Right now, my heart has a thousand different cracks – and the suffering of God’s people is streaming in.  Beginning to see with the eyes of God reveals to us that the suffering of the poor is the way of the cross in today’s world – because Christ was not only crucified 2000 years ago.  He is crucified today in the broken lives of our brothers and sisters.  If we, God’s people, are the Body of Christ, then His body is too often abused, starving, and forgotten.  Now, when I picture the face of the suffering Christ, I see Lucinda, my host mom back in ES.  I guess I should have warned you that seeing with God’s eyes can make you see some unusual things.  I see Lucinda who served me more food for breakfast that I could begin to finish while telling me that she wasn’t hungry because she has grown accustomed to only 2 meals a day.  I see Lucinda who suffers from headaches and post-traumatic stress disorder after the physical and psychological violence of 12 years of bloody civil war.  I see Lucinda who walks to the local mill every morning to make handmade tortillas for her elderly parents, daughter and son-in-law, 3 grandchildren, niece, great-niece, and youngest son.  Just spending time with Lucinda was a sort of painful grace.  With every day I spent with her, my eyes opened a bit wider – and there is no going back.
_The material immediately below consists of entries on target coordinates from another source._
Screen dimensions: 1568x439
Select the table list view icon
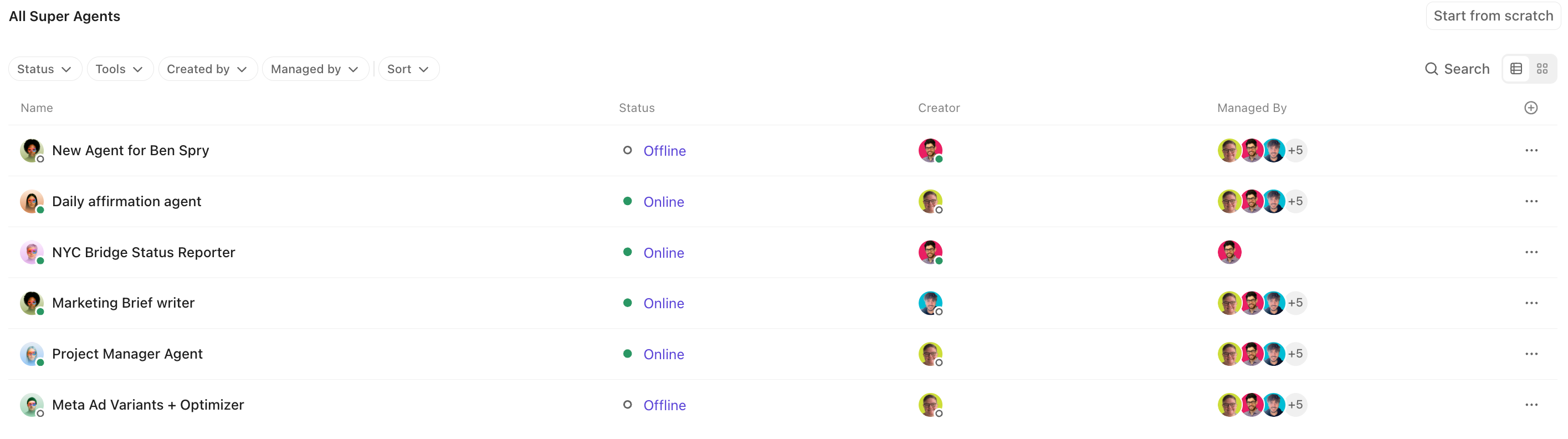(x=1516, y=68)
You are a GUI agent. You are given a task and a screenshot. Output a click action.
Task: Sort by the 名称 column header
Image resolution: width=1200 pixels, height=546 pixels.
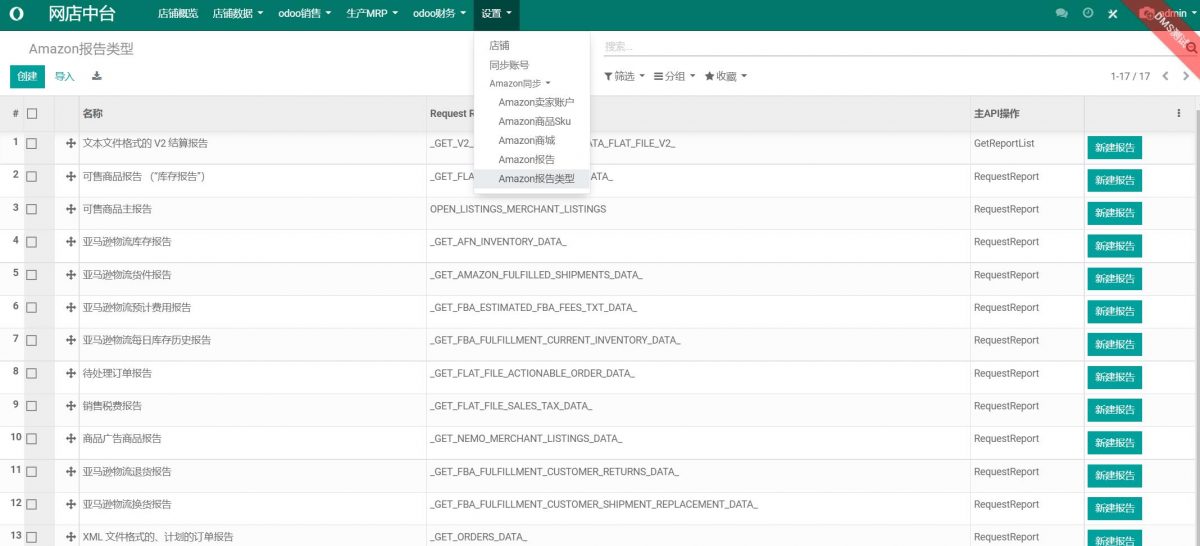pyautogui.click(x=93, y=114)
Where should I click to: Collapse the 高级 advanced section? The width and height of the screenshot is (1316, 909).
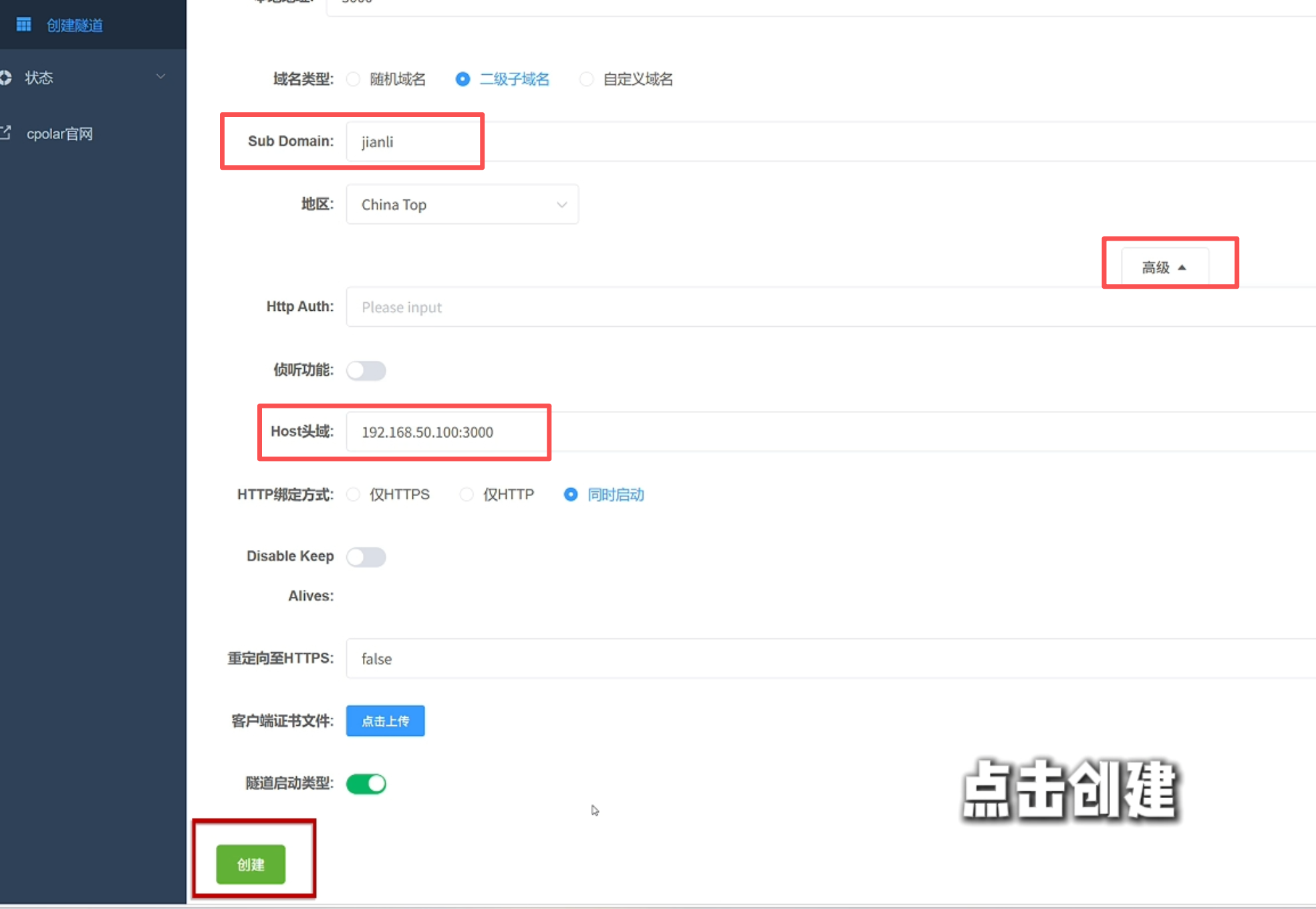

Yet, like a two-sided coin, suffering is paradoxically never far from joy – and Lucinda, as a face of Christ, teaches me that the crucifixion is inseparable from resurrection. It is hard to believe that this impoverished, suffering woman is the same one who guided me across the Sumpul river while I slipped and fell, as we spent our last day swimming. And this is the woman whose grandchildren buried her up to her head in sand while she laughed. And this is the woman who bought me a coke, taught me how to fry plantains, held my hand, and apparently cussed like a sailor (my Spanish wasn't good enough to catch it). Romero says that "human beings are God's other self." I guess this means that God is still persecuted today in El Salvador, and in San Diego, and around the world, even as God is the hope of children dancing, women sewing, and men on the migrant trail north. 
While in El Salvador, a wise woman named Sr. Peggy told us, “Once you know, you can’t not know.”  Once the blind man is cured, his eyes and heart are open to the world’s suffering and deep joy.  Maybe this is the meaning of Jesus’ cryptic parting words to him, and to us – “do not even go into the village.”  The truth is that we can never go back – at least not to the same place that we left.  To let God, and God’s poor people, crack our hearts and open our eyes means that we not only know but that we have no choice but to care.  Opened eyes means that we see the present-day crucifixion of God’s beloved people, that we see and that we ask God – how can we take people down from their crosses?  How are we complicit in nailing people up there in the first place? 
So God, we pray for the painful and joyful presence of the poor in our lives. Keep the poor before us always so that our eyes may stay wide open and our hearts may stay forever cracked. With our opened eyes, help us to be doers of your word in the world, so that one day, and one day soon, we might look upon God’s vivid reign here on earth and joyfully proclaim, “So this is the world, the world as it really is.  It is so beautiful!”